Task requirements:
Take the data below. Output it exactly from its first line through the line containing "Given: Open the bottom-left meme face image".

:: Source material ::

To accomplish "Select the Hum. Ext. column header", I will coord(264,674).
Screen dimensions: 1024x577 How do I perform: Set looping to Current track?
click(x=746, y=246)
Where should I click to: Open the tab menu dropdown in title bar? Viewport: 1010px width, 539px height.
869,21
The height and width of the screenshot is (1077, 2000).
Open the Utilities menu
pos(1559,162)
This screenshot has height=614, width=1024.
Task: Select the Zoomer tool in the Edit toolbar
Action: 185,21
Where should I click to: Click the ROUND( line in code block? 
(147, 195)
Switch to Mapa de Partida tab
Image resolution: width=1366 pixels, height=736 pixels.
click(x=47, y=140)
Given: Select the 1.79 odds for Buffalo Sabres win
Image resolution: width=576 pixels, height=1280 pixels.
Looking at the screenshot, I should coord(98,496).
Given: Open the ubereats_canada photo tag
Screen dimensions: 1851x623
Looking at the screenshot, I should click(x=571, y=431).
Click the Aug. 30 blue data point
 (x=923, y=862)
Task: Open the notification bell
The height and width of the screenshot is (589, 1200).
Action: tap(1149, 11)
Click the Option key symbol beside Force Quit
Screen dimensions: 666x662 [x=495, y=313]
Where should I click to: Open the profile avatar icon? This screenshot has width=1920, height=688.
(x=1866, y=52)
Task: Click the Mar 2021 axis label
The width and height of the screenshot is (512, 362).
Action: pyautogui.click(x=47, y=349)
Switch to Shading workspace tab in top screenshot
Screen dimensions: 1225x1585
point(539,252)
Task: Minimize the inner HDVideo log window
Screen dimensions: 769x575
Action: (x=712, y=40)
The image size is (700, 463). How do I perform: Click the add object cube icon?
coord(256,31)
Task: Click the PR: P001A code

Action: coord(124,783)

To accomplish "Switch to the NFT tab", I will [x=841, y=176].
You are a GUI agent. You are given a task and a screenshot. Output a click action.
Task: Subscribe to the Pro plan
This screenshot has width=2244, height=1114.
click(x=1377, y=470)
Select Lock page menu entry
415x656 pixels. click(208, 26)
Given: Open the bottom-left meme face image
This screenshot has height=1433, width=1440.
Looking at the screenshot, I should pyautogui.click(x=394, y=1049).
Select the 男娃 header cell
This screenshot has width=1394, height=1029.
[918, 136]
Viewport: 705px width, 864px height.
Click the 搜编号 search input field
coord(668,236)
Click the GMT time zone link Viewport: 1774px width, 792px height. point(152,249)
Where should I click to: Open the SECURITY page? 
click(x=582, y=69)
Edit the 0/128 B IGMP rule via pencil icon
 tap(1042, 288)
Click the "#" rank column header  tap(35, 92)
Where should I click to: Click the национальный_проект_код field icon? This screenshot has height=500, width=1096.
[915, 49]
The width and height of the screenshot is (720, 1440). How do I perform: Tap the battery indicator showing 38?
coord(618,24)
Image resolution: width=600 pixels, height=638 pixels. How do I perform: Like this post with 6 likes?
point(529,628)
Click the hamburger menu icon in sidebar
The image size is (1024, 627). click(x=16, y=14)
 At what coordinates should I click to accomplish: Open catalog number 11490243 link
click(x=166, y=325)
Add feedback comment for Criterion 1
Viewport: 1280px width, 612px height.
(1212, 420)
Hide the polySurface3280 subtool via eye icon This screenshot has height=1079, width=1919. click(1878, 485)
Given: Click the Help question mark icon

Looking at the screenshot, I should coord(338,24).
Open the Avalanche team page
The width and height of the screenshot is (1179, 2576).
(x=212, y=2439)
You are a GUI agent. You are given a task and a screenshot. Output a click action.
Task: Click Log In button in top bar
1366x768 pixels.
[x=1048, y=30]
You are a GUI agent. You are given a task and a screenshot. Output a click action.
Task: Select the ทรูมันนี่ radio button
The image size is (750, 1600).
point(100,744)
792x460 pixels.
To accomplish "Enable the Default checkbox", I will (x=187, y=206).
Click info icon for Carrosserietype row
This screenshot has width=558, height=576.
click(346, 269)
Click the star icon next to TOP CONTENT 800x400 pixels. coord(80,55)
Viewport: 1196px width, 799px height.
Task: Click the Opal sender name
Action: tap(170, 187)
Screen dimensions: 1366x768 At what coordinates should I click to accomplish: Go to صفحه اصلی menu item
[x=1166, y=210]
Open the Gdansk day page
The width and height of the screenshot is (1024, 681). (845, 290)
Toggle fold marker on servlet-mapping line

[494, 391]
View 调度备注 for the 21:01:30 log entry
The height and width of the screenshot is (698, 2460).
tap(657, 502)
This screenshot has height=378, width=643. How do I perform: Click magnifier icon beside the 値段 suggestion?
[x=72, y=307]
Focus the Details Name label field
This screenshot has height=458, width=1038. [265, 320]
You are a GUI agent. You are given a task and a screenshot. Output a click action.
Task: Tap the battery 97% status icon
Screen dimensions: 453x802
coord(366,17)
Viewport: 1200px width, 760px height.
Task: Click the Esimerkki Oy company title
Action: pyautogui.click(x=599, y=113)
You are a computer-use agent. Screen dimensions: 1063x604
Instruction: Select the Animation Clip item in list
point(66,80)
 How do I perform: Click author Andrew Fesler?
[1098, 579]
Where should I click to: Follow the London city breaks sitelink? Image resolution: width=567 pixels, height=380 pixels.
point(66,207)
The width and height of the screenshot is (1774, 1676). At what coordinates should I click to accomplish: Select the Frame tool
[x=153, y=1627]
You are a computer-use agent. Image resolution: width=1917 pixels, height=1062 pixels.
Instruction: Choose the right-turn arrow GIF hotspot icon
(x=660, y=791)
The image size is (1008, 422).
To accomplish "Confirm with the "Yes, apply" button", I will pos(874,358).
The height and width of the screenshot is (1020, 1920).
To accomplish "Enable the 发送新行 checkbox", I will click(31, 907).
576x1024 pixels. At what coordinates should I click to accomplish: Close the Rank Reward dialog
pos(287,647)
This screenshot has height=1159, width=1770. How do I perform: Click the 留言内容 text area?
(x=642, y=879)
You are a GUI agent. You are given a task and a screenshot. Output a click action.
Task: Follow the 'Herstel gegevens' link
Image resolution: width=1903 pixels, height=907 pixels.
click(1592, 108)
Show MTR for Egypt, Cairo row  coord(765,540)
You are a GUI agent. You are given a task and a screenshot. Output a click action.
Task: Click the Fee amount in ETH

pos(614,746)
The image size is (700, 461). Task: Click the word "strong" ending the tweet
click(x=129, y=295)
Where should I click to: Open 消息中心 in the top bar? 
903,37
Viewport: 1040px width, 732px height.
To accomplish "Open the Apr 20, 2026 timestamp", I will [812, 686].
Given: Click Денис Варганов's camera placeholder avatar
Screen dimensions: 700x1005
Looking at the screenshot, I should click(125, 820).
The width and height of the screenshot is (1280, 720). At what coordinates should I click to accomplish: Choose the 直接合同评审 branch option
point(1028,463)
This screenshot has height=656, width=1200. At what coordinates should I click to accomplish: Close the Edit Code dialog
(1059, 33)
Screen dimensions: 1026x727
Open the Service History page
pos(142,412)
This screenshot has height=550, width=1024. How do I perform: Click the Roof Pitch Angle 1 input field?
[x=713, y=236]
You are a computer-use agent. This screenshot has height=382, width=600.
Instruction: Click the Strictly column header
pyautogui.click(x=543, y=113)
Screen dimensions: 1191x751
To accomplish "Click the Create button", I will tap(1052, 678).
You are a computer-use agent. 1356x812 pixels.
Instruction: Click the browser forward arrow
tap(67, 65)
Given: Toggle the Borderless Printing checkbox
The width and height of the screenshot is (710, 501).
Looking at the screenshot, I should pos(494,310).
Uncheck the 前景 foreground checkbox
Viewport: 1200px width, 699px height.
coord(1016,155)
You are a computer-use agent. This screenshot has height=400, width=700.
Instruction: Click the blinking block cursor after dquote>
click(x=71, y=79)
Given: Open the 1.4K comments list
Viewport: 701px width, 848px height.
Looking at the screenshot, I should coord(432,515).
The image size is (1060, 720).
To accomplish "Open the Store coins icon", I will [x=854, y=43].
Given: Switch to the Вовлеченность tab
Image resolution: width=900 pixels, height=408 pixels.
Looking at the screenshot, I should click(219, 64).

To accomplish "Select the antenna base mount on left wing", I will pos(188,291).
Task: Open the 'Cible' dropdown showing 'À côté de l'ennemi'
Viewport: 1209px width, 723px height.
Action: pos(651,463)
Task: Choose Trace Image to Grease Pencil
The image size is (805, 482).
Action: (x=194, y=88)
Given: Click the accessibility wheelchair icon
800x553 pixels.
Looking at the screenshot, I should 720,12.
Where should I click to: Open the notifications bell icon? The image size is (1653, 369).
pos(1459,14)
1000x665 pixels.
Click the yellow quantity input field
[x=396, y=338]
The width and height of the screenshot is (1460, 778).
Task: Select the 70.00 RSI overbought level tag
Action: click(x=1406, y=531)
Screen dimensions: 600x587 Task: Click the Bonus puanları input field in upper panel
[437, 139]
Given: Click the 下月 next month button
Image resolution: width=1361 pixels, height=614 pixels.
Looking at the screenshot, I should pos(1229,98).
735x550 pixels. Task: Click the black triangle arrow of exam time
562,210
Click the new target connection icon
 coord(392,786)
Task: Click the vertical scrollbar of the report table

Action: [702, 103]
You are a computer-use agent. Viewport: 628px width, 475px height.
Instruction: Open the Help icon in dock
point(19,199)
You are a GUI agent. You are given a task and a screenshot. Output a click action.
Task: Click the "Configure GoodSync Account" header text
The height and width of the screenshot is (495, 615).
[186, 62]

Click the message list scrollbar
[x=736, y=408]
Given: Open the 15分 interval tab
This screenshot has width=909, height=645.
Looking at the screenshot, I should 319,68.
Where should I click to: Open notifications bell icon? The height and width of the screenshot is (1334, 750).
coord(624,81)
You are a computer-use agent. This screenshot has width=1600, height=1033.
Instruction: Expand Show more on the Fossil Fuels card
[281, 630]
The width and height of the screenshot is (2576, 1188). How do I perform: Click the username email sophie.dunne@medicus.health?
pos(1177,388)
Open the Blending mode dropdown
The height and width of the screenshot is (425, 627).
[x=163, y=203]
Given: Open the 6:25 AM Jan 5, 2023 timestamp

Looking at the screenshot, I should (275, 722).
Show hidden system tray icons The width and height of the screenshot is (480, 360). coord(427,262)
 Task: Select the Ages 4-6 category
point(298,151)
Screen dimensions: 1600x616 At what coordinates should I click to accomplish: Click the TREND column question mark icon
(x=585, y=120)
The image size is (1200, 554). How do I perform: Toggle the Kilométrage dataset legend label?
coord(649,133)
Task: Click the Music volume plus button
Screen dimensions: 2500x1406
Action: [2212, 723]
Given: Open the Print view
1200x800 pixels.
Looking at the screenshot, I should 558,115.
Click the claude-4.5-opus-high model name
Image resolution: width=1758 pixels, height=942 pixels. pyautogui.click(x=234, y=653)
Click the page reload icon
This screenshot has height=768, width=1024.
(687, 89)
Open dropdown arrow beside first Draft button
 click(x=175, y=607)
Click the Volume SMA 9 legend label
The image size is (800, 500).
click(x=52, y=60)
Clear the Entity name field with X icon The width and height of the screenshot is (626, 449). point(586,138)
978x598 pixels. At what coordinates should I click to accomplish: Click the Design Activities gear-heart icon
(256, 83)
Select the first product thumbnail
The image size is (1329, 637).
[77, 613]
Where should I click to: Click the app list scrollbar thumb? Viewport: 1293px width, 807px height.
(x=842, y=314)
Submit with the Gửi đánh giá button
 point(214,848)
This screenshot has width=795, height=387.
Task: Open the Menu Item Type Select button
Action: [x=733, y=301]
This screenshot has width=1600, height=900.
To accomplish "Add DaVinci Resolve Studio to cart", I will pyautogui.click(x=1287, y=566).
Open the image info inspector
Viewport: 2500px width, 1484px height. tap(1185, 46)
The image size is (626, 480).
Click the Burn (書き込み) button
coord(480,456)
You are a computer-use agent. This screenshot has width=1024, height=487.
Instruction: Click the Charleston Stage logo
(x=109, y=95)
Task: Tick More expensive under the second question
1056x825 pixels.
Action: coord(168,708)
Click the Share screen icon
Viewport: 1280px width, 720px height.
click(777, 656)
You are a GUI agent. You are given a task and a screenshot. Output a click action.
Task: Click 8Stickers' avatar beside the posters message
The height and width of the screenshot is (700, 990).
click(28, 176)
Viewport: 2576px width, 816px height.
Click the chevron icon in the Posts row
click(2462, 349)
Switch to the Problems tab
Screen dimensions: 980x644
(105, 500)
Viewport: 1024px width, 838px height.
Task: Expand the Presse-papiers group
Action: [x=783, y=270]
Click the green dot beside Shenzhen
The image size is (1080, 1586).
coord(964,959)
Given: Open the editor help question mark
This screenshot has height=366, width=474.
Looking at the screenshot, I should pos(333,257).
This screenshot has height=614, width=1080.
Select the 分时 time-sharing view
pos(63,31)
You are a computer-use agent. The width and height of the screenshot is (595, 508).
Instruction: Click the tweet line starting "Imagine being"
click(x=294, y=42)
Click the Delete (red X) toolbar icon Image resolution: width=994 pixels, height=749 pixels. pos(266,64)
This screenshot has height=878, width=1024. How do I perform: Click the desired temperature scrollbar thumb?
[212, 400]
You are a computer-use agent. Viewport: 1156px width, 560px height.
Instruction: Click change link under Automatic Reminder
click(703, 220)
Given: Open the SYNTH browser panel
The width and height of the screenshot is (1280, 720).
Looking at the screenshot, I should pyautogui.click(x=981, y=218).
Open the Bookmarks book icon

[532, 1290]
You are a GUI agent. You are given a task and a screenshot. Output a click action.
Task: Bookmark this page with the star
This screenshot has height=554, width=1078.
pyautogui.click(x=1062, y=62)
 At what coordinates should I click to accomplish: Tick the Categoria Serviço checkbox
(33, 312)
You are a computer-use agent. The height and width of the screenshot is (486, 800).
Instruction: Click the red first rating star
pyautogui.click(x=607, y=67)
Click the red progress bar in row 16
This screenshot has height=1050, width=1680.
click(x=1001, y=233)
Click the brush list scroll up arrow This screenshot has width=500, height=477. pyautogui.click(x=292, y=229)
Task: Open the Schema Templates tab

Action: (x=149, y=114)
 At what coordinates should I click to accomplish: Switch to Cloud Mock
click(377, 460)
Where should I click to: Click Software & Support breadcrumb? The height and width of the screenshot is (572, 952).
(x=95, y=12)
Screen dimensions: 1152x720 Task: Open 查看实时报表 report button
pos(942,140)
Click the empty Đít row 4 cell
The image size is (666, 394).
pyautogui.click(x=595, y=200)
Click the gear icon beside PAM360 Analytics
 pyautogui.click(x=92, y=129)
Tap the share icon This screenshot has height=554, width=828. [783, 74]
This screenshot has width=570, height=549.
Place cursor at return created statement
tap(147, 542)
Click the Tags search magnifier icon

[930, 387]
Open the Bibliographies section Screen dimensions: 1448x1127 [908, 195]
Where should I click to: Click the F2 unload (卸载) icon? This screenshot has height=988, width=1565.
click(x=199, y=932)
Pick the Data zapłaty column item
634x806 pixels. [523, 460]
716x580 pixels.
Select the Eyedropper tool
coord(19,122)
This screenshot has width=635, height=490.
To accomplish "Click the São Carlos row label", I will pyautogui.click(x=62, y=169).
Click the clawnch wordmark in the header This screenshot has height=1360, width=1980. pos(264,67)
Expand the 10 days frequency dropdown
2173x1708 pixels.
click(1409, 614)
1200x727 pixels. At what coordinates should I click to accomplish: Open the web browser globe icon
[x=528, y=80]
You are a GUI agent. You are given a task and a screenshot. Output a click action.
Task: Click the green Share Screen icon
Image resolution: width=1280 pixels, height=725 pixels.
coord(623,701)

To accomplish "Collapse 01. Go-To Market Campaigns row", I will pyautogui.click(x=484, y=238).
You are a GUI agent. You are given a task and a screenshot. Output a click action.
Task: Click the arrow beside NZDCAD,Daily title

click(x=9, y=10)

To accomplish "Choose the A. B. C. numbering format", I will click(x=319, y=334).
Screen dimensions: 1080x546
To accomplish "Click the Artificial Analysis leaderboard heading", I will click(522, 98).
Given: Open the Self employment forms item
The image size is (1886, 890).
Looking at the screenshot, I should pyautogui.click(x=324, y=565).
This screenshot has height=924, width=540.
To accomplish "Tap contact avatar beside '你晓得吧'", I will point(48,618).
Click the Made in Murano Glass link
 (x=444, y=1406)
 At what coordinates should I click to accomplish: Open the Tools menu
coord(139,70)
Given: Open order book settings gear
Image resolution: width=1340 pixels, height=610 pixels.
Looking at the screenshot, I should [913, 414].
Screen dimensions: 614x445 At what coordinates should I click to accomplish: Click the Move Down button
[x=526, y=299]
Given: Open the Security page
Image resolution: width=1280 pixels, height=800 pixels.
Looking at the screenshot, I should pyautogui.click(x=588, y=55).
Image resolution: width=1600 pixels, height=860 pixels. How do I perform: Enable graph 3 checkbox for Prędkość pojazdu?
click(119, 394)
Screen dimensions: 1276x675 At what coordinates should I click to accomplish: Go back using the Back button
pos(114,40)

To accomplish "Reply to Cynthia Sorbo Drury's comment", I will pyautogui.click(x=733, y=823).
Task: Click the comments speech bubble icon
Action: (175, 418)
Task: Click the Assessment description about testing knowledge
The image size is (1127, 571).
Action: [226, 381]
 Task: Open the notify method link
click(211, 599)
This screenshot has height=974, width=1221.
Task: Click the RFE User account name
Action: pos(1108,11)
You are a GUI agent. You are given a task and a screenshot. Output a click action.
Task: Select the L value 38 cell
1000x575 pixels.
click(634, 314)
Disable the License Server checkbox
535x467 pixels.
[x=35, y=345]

:::

Solved exercise:
To accomplish "Select the Hum. Ext. column header", I will coord(264,674).
Screen dimensions: 1024x577 How do I perform: Set looping to Current track?
click(x=746, y=246)
Where should I click to: Open the tab menu dropdown in title bar? Viewport: 1010px width, 539px height.
869,21
The height and width of the screenshot is (1077, 2000).
Open the Utilities menu
pos(1559,162)
This screenshot has height=614, width=1024.
Task: Select the Zoomer tool in the Edit toolbar
Action: 185,21
Where should I click to: Click the ROUND( line in code block? 
(147, 195)
Switch to Mapa de Partida tab
Image resolution: width=1366 pixels, height=736 pixels.
click(x=47, y=140)
Given: Select the 1.79 odds for Buffalo Sabres win
Image resolution: width=576 pixels, height=1280 pixels.
Looking at the screenshot, I should coord(98,496).
Given: Open the ubereats_canada photo tag
Screen dimensions: 1851x623
Looking at the screenshot, I should click(x=571, y=431).
Click the Aug. 30 blue data point
 (x=923, y=862)
Task: Open the notification bell
The height and width of the screenshot is (589, 1200).
Action: tap(1149, 11)
Click the Option key symbol beside Force Quit
Screen dimensions: 666x662 [x=495, y=313]
Where should I click to: Open the profile avatar icon? This screenshot has width=1920, height=688.
(x=1866, y=52)
Task: Click the Mar 2021 axis label
The width and height of the screenshot is (512, 362).
Action: pyautogui.click(x=47, y=349)
Switch to Shading workspace tab in top screenshot
Screen dimensions: 1225x1585
point(539,252)
Task: Minimize the inner HDVideo log window
Screen dimensions: 769x575
Action: (x=712, y=40)
The image size is (700, 463). How do I perform: Click the add object cube icon?
coord(256,31)
Task: Click the PR: P001A code

Action: coord(124,783)

To accomplish "Switch to the NFT tab", I will [x=841, y=176].
You are a GUI agent. You are given a task and a screenshot. Output a click action.
Task: Subscribe to the Pro plan
This screenshot has width=2244, height=1114.
click(x=1377, y=470)
Select Lock page menu entry
415x656 pixels. click(208, 26)
Given: Open the bottom-left meme face image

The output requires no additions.